▶ _PROBLEM DESCRIPTION_
Each entry that follows should be given again word for word; please leave out its pictures.

▶ _TASK DATA_

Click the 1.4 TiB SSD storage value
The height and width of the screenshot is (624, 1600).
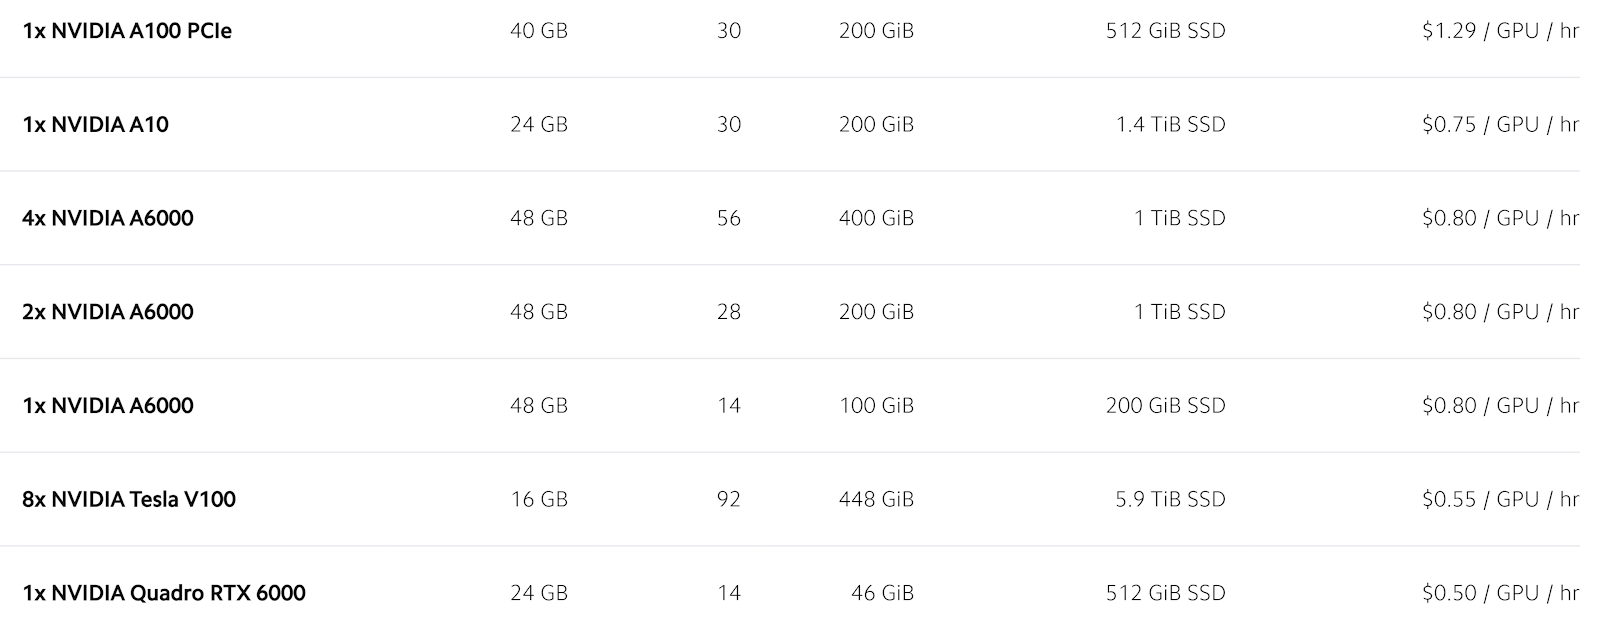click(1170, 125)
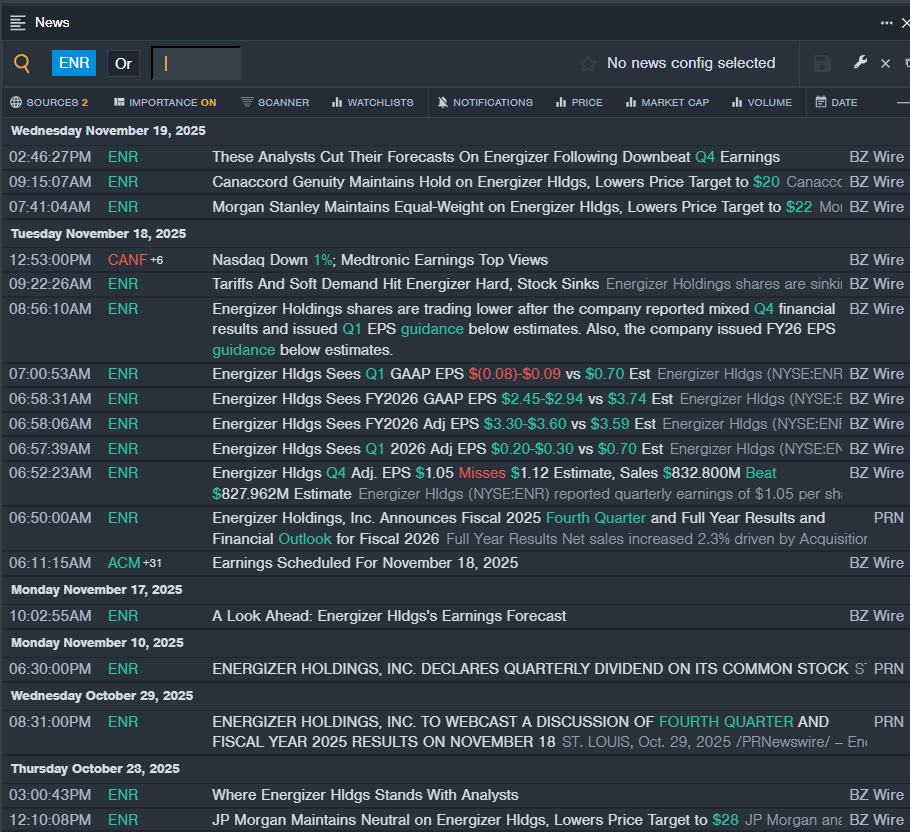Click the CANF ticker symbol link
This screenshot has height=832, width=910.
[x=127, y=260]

▶ _EXPECTED ANSWER_
Click the 1.4 TiB SSD storage value
The height and width of the screenshot is (624, 1600).
click(1170, 125)
Click the CANF ticker symbol link
This screenshot has height=832, width=910.
[x=127, y=260]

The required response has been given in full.